● **Source passage**
***
The main role of the department is to support and advise the Taoiseach in carrying out various duties. The department also supplies administrative support to the Government Chief Whip in respect of their duties and provides the Secretariat to the Government. The department acts as a link between the President, the Taoiseach and other Departments of State.

In addition, the Department of the Taoiseach is involved in a number of other areas such as the development and co-ordination of policy in relation to economic and social development (social partnership), Northern Ireland, the European Union and Oireachtas reform. It also arranges State functions such as the annual National Day of Commemoration, presidential inaugurations, State dinners and provides a protocol service to the Taoiseach of the day.
***
● **Given entries**
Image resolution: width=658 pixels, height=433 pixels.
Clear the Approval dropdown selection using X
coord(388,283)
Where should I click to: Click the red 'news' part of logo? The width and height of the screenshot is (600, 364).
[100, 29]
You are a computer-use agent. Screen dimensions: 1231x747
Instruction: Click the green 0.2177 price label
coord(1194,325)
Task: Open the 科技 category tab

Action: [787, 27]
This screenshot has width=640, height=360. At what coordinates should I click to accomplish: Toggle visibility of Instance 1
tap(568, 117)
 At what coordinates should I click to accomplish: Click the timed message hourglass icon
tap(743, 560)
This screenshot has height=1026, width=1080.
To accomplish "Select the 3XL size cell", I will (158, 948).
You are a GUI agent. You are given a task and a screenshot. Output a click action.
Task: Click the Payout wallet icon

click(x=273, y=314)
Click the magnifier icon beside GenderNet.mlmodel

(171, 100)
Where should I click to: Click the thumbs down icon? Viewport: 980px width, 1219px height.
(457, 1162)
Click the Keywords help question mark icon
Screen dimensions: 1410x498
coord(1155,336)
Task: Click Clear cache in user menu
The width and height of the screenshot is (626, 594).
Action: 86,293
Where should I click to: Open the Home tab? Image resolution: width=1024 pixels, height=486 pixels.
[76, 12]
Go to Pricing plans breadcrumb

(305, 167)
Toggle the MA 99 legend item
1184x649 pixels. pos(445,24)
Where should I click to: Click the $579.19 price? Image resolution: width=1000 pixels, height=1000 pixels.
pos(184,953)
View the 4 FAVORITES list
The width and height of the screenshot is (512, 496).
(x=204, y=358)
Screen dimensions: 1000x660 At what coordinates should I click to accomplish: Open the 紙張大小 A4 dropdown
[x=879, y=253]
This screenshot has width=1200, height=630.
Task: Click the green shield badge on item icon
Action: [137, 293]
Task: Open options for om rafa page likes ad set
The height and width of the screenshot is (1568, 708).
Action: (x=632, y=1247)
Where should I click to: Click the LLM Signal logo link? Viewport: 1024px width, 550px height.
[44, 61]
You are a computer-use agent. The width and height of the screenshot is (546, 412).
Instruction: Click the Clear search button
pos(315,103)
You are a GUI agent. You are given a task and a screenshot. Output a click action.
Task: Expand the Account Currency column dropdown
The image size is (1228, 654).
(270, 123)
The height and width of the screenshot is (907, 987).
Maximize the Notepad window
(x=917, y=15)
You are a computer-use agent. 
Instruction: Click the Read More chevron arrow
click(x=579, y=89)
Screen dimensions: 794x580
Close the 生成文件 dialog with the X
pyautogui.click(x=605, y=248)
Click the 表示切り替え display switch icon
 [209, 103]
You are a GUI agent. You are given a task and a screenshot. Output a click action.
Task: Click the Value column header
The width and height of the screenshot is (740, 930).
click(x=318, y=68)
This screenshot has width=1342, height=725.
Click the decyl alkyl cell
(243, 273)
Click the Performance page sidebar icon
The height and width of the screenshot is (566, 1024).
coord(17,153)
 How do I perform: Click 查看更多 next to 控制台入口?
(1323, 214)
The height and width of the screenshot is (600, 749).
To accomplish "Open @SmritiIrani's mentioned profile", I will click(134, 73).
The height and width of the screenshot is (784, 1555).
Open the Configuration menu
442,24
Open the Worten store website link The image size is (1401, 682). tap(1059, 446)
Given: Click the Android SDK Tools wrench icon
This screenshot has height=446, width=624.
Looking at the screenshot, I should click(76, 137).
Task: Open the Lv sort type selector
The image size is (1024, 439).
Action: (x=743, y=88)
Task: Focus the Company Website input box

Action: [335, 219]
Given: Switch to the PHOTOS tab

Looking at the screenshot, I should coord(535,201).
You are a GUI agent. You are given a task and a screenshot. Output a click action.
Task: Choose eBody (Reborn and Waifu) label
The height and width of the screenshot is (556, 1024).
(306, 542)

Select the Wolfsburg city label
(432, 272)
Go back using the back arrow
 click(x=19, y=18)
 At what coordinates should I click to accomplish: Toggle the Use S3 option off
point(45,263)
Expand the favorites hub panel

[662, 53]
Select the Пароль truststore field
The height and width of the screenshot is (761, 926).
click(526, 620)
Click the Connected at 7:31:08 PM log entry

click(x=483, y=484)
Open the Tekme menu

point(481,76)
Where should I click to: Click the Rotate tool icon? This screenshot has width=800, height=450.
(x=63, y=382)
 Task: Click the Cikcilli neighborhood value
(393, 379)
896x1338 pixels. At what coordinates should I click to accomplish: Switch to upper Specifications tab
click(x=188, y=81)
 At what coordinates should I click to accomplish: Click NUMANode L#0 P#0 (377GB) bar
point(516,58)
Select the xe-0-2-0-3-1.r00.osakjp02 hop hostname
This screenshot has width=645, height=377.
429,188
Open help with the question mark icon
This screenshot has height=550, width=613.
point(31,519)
***
● **Problems to work on**
[a] Copy everything in the Department of the Taoiseach passage from "In addition, the" down to "of the day.".
[b] Using the Department of the Taoiseach passage, list the areas in which it says the department develops and co-ordinates policy.

● **Responses**
[a]
In addition, the Department of the Taoiseach is involved in a number of other areas such as the development and co-ordination of policy in relation to economic and social development (social partnership), Northern Ireland, the European Union and Oireachtas reform. It also arranges State functions such as the annual National Day of Commemoration, presidential inaugurations, State dinners and provides a protocol service to the Taoiseach of the day.

[b]
- Economic and social development (social partnership)
- Northern Ireland
- The European Union
- Oireachtas reform